Chief Data Officer Ron Thompson hopes NASA will start sharing operational data with Space Force Space Operations because currently partnerships occur on a programmatic basis.

NASA is rehearsing the launch of its Artemis 1 rocket in preparation for an uncrewed Orion spacecraft mission around the moon, the first in a series of voyages to ultimately land astronauts on Mars.
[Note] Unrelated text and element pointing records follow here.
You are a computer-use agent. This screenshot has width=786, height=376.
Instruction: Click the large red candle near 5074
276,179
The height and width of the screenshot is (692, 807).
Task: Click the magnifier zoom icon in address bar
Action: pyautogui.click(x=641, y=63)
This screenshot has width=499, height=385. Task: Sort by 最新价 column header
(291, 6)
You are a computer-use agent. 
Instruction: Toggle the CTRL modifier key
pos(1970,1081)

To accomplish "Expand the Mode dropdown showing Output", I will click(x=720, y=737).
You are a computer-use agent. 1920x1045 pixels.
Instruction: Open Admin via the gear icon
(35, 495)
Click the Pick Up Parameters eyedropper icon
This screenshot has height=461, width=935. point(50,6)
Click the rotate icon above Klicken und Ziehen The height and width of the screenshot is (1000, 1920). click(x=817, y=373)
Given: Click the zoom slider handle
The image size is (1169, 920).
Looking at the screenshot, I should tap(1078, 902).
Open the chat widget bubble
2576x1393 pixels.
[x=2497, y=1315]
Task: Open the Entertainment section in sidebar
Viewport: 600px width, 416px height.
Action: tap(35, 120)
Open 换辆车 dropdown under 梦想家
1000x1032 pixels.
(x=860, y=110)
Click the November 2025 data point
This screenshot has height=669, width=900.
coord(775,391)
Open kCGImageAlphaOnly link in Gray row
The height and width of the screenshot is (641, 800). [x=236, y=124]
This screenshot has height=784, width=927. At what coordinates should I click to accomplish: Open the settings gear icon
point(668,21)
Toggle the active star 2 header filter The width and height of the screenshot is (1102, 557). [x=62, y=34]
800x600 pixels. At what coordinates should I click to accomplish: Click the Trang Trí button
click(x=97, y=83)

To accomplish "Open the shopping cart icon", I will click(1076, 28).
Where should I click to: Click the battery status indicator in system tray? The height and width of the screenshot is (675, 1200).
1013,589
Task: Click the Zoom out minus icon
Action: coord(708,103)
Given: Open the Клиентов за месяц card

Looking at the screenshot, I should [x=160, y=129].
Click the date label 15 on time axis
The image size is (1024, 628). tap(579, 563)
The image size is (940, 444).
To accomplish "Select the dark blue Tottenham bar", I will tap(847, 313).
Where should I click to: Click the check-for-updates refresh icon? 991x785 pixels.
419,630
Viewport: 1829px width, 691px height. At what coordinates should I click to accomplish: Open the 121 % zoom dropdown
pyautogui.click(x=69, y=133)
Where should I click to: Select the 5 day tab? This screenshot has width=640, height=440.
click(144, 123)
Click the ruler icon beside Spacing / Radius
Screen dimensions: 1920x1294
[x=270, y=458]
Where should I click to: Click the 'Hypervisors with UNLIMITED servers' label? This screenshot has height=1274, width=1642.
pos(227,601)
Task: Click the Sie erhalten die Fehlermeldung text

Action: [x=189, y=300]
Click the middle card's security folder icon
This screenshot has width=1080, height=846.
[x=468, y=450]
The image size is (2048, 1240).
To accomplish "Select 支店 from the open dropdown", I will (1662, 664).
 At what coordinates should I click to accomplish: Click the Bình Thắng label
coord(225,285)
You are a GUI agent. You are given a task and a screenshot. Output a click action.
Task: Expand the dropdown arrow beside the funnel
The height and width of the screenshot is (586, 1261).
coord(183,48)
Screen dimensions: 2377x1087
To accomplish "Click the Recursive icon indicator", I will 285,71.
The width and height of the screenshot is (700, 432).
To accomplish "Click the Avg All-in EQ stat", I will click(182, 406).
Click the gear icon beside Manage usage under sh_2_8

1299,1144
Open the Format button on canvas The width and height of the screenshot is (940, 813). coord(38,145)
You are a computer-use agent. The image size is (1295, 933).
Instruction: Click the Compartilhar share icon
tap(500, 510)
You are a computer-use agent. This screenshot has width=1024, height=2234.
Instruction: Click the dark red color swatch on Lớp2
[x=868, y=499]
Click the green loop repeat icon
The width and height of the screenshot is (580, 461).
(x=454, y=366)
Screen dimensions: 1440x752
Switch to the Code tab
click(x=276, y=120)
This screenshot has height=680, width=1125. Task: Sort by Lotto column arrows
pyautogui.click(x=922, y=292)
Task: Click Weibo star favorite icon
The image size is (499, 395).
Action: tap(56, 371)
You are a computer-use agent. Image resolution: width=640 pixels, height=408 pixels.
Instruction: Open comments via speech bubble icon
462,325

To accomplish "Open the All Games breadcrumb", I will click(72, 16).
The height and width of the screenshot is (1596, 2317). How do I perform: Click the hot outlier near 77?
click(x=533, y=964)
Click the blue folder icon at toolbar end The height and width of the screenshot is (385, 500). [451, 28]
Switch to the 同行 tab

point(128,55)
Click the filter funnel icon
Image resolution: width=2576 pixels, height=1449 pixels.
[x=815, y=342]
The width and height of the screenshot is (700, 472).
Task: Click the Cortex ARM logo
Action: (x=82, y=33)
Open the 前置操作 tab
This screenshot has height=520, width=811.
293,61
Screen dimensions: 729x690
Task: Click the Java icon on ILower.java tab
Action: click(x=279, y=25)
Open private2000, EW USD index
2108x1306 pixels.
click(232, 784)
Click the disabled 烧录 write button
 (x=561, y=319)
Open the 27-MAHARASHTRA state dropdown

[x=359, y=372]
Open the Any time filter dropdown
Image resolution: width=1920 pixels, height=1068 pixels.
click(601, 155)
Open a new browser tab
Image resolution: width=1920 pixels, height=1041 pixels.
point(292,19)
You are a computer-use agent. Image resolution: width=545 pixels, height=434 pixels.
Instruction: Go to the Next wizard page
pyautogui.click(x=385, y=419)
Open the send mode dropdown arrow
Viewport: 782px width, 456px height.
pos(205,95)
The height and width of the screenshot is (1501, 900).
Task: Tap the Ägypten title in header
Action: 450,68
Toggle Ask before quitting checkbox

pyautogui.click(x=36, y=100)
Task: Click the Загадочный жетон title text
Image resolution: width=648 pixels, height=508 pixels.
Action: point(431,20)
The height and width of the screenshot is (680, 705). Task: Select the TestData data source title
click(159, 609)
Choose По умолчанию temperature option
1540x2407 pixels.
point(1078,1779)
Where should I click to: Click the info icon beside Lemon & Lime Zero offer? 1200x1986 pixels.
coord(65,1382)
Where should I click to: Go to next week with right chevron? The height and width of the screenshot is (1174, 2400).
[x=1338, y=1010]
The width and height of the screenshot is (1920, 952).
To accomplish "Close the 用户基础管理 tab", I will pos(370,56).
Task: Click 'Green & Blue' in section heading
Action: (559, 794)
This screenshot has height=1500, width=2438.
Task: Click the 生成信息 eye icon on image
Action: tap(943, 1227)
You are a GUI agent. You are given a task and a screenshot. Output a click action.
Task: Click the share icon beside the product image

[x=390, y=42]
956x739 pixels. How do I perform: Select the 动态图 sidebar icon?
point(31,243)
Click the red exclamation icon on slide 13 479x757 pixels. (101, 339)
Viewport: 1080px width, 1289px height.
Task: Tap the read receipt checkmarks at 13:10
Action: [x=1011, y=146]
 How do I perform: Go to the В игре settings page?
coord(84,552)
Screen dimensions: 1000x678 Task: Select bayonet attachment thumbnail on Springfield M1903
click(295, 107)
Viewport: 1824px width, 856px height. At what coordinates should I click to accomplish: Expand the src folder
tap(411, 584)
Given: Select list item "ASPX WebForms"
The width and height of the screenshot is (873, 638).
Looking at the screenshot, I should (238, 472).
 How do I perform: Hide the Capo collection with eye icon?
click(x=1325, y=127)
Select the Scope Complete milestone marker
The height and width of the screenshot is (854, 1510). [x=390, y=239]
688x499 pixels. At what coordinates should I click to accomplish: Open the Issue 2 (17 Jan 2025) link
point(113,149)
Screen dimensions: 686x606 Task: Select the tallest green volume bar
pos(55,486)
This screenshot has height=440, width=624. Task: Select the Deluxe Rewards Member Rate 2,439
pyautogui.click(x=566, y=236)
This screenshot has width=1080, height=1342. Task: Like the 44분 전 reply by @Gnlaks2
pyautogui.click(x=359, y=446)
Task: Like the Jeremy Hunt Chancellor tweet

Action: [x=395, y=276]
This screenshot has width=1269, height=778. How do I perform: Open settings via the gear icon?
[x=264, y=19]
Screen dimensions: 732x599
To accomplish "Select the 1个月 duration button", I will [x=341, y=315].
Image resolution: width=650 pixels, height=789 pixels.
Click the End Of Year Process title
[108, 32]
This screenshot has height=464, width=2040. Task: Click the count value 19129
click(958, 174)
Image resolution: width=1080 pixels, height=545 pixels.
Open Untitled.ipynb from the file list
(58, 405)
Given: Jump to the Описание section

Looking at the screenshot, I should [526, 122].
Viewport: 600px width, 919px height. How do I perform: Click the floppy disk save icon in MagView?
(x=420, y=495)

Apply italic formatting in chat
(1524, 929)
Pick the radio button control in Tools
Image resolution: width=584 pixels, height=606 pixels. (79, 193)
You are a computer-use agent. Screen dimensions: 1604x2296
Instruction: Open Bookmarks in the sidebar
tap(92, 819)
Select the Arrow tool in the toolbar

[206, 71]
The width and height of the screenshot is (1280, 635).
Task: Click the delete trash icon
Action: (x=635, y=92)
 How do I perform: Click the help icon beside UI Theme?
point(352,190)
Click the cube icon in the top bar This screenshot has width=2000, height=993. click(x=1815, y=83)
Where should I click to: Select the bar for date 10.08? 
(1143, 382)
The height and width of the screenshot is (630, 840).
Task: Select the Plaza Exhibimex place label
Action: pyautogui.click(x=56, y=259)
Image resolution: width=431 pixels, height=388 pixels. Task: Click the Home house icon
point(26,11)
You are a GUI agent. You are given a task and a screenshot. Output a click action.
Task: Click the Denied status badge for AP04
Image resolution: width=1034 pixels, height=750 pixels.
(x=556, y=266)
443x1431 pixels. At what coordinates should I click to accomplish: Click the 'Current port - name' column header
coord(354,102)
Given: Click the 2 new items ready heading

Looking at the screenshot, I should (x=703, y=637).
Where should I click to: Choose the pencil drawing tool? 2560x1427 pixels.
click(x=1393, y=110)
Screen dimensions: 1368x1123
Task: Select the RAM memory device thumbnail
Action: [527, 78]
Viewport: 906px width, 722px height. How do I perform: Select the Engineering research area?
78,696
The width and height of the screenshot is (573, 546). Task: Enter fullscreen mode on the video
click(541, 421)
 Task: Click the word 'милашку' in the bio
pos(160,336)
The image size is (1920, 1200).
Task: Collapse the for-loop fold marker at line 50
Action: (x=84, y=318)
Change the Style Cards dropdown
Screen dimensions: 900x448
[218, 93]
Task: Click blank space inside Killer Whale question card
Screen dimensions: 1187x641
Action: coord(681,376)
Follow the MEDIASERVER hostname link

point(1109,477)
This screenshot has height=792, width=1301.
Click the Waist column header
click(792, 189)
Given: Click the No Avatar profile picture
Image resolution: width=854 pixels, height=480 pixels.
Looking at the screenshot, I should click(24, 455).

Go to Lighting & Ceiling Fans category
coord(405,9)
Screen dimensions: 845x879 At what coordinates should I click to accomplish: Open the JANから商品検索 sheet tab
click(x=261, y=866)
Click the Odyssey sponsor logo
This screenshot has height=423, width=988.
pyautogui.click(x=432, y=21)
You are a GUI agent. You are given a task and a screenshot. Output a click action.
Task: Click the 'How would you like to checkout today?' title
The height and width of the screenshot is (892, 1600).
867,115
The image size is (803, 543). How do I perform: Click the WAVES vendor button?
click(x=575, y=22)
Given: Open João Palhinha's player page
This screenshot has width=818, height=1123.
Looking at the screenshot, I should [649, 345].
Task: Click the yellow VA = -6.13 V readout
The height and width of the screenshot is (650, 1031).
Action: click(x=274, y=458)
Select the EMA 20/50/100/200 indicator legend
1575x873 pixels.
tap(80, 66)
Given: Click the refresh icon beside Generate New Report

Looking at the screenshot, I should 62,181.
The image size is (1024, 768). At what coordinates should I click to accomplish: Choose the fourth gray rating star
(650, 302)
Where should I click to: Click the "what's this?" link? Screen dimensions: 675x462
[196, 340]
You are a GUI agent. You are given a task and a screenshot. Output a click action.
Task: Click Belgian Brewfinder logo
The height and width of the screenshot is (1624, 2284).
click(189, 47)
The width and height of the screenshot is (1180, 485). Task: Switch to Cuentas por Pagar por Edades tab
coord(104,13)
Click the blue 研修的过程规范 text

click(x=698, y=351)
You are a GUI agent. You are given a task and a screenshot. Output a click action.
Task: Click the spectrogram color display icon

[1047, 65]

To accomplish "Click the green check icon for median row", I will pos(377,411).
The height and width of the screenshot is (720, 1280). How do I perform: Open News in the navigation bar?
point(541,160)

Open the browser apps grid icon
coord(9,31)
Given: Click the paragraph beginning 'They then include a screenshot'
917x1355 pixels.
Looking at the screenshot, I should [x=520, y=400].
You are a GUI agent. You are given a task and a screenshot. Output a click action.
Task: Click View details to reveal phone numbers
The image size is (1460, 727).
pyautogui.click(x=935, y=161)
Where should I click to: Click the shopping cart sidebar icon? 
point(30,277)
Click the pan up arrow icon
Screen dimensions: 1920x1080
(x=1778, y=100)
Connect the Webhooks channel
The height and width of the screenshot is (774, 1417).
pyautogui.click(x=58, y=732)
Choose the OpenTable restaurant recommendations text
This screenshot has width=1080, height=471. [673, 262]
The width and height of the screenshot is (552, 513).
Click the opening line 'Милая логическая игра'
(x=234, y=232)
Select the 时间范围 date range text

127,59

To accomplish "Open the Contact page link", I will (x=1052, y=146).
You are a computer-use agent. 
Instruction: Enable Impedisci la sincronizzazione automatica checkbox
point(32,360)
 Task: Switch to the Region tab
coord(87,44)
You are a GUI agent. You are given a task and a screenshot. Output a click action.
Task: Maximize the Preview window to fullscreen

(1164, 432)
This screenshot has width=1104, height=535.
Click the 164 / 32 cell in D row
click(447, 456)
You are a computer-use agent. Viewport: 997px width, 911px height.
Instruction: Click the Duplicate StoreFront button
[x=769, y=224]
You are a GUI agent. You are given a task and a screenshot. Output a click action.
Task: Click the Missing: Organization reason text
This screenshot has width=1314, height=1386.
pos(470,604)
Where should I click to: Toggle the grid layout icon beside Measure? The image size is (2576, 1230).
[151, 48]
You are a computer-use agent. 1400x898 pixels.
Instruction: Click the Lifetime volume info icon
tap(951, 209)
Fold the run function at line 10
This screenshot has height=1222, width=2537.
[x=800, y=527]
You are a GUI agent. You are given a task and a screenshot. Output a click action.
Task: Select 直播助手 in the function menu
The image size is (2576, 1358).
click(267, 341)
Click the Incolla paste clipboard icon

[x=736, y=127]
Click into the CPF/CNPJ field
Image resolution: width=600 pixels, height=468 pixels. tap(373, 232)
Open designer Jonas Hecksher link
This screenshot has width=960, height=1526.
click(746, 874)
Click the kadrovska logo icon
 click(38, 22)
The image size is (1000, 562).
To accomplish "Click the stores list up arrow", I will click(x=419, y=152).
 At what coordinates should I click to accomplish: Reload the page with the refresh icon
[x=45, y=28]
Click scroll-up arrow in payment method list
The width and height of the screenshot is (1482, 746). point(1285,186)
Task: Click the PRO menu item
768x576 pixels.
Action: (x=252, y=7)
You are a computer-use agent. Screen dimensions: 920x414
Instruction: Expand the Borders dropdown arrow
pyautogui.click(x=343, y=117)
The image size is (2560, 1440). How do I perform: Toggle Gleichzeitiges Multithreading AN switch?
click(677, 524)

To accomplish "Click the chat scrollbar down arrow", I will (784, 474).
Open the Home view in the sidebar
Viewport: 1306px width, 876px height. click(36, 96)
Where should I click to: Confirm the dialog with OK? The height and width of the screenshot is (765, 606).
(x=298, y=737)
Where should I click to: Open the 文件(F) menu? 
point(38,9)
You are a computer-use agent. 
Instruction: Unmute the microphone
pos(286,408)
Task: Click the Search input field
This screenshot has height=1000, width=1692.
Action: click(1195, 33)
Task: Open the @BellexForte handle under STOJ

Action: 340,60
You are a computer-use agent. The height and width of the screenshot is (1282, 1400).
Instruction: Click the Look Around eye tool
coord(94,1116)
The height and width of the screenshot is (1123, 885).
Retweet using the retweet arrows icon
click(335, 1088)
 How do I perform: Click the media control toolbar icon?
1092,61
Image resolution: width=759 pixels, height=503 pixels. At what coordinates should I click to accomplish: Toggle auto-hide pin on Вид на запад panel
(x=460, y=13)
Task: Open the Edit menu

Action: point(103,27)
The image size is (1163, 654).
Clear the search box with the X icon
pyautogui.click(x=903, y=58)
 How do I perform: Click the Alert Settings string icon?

But commercial partners designed and manufactured Artemis 1 components and will be responsible for sharing data on their performance with NASA.

“We need to exchange operational data for these components as we integrate them and stack them,” Thompson said, during an AFCEA Bethesda webinar Thursday. “So it is important not to do that on paper; it is important to do this through an automated way that is not only there for the build but is there for if we have an event, god forbid, or when we go in the operations, too.”


That digital mindset is new to NASA, but it’s being woven into how the agency works with government and commercial partners, he added.

NASA is focusing on engineering, operations and safety data for its human operations, aeronautics and scientific research missions.

Interoperability with other agencies is a maturation of the Federal Data Strategy.

“We have to be better about how we exchange information across the federal space and with our citizens as well,” Thompson said.

Perhaps the best example of this is with supply chain risk management data, as all agencies work to identify which companies their goods and services are coming from, he added.


“A lot of organizations currently are getting that data independently,” Thompson said. “And we are not sharing it.”

Bilateral data-sharing agreements are part of the solution, but so is a Federal CDO Council subgroup focused on data sharing and led by the Department of Health and Human Services’ CDO, he added.

That subgroup is working to streamline data-sharing agreements and make them multi-agency use, but the end goal is to establish data-sharing enclaves — similar to how the Foundations for Evidence-Based Policymaking Act established an enclave for statistical agencies to share data more freely.

Thompson may not be around to see it. The government veteran of 32 years said he’s in the twilight of his career and will likely be transitioning to another role after July 8, though he’s not sure what that is just yet.